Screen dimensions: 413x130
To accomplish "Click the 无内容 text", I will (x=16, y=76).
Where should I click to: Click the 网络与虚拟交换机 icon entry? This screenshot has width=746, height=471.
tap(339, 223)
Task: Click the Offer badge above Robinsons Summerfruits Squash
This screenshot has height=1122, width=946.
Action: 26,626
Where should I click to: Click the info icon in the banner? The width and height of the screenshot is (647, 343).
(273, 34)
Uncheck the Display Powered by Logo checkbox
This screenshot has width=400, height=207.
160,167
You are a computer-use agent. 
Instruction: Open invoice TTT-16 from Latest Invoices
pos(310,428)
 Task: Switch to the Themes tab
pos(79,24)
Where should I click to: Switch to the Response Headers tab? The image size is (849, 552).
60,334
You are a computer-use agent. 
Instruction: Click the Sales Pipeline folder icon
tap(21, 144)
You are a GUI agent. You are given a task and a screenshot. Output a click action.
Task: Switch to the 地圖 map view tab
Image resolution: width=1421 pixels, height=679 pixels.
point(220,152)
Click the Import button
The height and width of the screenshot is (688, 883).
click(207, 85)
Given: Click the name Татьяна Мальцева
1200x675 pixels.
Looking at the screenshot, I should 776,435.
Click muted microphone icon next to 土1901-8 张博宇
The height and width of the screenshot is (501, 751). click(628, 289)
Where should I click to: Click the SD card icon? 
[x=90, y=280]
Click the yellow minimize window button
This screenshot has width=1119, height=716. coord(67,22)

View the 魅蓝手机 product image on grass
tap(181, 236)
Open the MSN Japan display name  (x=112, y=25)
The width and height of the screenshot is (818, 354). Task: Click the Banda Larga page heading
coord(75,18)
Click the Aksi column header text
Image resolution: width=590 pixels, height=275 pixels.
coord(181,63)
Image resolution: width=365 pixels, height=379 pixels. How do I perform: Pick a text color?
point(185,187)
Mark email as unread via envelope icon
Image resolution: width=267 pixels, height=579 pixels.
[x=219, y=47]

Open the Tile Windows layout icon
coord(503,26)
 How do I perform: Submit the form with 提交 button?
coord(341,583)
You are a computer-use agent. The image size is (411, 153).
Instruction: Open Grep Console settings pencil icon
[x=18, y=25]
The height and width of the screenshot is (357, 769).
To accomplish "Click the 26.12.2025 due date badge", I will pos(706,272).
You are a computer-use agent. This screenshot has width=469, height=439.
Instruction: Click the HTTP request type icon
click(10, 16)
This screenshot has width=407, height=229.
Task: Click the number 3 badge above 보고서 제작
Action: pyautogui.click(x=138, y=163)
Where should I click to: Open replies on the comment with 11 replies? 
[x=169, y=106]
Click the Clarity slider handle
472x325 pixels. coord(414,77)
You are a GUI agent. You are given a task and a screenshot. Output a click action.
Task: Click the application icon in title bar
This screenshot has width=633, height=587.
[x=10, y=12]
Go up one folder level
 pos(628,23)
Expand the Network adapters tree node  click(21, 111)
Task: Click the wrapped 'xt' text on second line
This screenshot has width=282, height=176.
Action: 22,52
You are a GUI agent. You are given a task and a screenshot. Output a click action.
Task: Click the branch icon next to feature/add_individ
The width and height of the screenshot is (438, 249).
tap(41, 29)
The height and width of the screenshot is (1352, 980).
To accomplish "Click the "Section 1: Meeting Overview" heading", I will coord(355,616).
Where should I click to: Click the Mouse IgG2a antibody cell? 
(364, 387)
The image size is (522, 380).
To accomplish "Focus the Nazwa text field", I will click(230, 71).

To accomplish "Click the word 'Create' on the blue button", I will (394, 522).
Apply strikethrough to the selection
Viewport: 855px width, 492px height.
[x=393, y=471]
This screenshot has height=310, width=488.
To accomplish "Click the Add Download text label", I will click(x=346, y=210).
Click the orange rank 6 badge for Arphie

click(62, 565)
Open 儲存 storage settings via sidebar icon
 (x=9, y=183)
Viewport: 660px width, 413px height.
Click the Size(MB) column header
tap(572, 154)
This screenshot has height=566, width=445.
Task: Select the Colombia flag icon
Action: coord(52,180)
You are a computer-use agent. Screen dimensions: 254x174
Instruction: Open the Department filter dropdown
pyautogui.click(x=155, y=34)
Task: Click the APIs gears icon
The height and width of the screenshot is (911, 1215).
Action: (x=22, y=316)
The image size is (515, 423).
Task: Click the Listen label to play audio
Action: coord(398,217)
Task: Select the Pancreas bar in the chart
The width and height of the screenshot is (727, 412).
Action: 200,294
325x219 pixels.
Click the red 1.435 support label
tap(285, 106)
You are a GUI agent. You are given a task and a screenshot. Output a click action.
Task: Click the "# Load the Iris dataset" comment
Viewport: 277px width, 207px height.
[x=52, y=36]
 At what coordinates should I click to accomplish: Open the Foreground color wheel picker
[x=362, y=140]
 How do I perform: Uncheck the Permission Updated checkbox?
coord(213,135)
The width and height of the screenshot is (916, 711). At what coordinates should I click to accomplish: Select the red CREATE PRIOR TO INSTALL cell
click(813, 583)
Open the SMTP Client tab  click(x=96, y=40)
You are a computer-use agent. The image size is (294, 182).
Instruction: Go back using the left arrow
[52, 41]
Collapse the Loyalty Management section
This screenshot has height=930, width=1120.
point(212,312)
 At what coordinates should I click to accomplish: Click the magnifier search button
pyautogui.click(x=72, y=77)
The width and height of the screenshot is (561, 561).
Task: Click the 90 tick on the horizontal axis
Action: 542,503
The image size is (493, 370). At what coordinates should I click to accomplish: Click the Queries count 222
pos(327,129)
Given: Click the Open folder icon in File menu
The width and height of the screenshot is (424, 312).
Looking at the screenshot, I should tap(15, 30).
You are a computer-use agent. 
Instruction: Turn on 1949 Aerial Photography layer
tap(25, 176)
:::
(Work request):
From the data, pick out every line that includes "dimensions".

(Worked solution):
Screen dimensions: 413x130
You are a computer-use agent. Screen dimensions: 254x174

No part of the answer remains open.